**EXERCISE INPUT**
=== Begin Enclosure ===

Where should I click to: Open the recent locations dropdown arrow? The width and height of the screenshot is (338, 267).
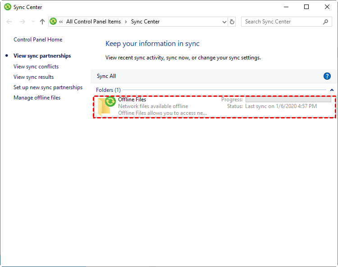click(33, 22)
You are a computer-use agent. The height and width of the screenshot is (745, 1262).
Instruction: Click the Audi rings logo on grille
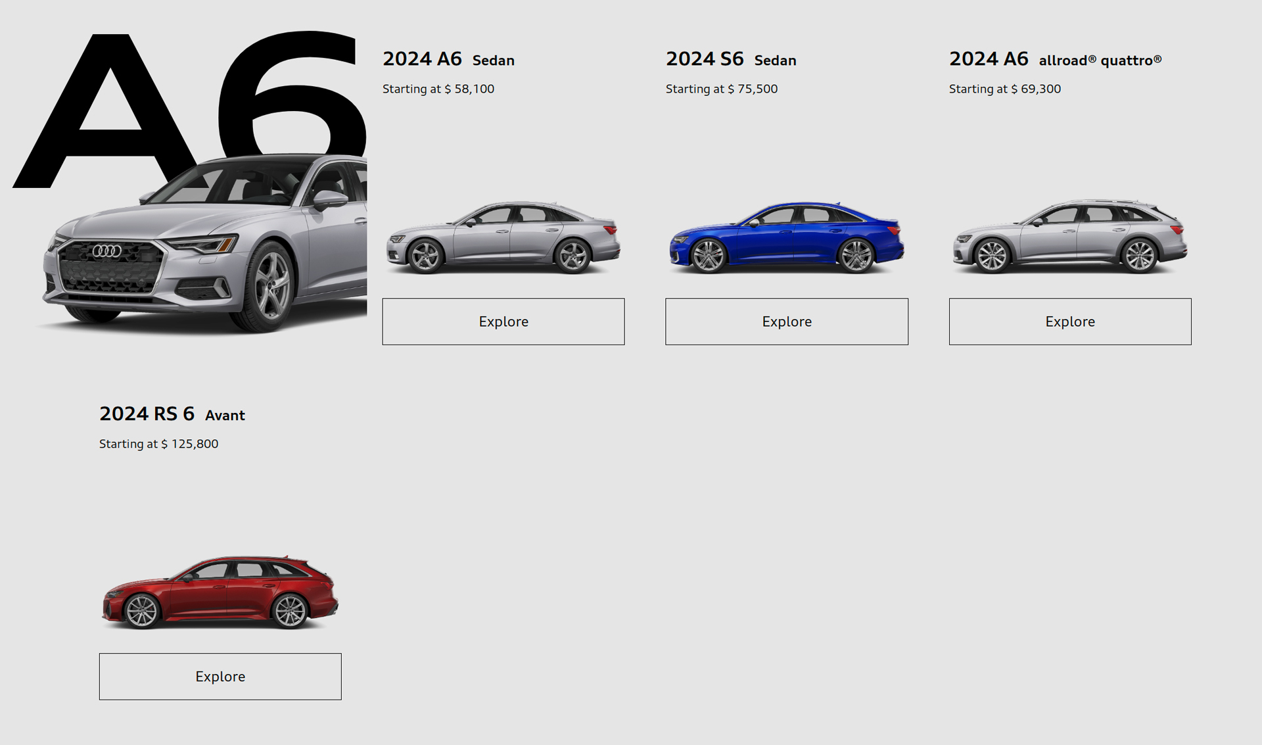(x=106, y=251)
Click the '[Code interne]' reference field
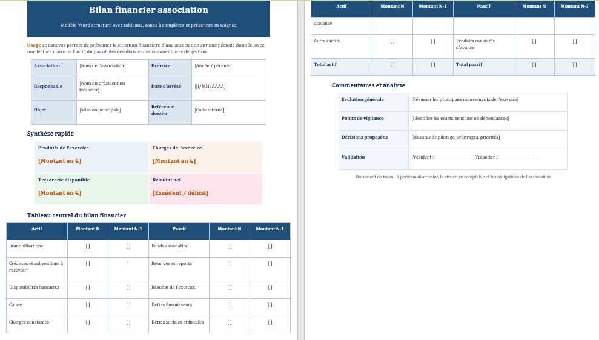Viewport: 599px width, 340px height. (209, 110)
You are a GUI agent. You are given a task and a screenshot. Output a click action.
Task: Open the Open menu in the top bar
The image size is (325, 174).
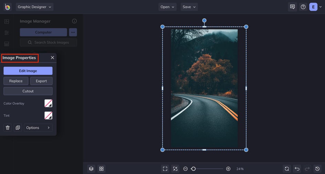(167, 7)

=== End Enclosure ===
=== Begin Enclosure ===

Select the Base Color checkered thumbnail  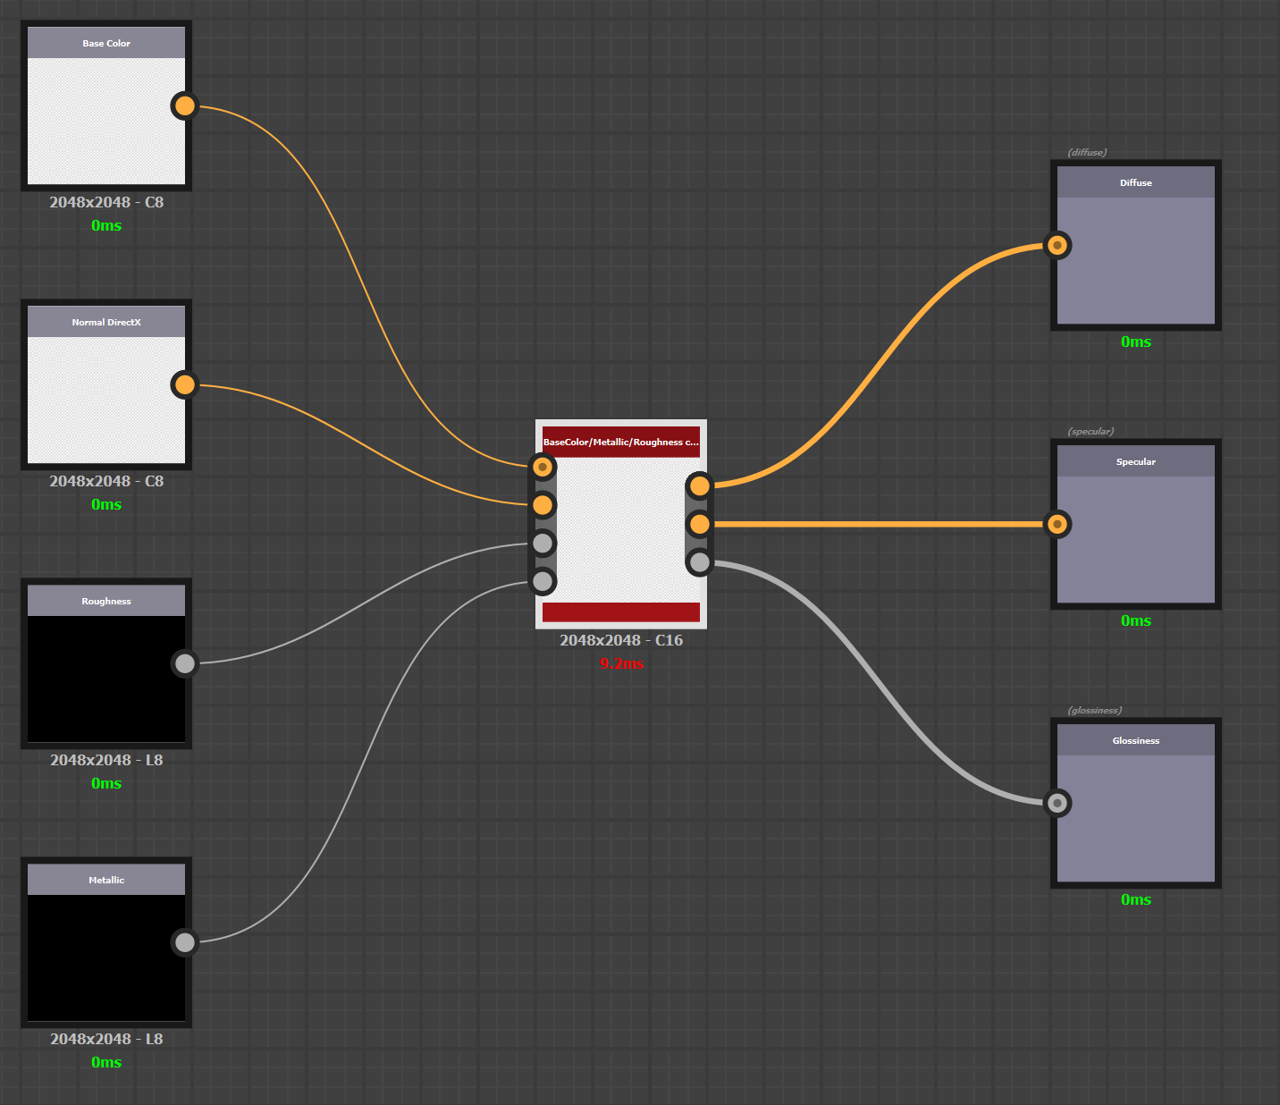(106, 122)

=== End Enclosure ===

**WORK ORDER**
In the records above, find the line with "Where should I" and the line with "Task: Open the Open menu in the top bar". Write out exactly those lines and every one between, with no pictures and no other lines.

**WRITTEN SOLUTION**
Where should I click to: Open the recent locations dropdown arrow? The width and height of the screenshot is (338, 267).
click(33, 22)
You are a computer-use agent. The height and width of the screenshot is (745, 1262).
Instruction: Click the Audi rings logo on grille
(x=106, y=251)
Click the '[Code interne]' reference field
Viewport: 599px width, 340px height. (209, 110)
You are a GUI agent. You are given a task and a screenshot. Output a click action.
Task: Open the Open menu in the top bar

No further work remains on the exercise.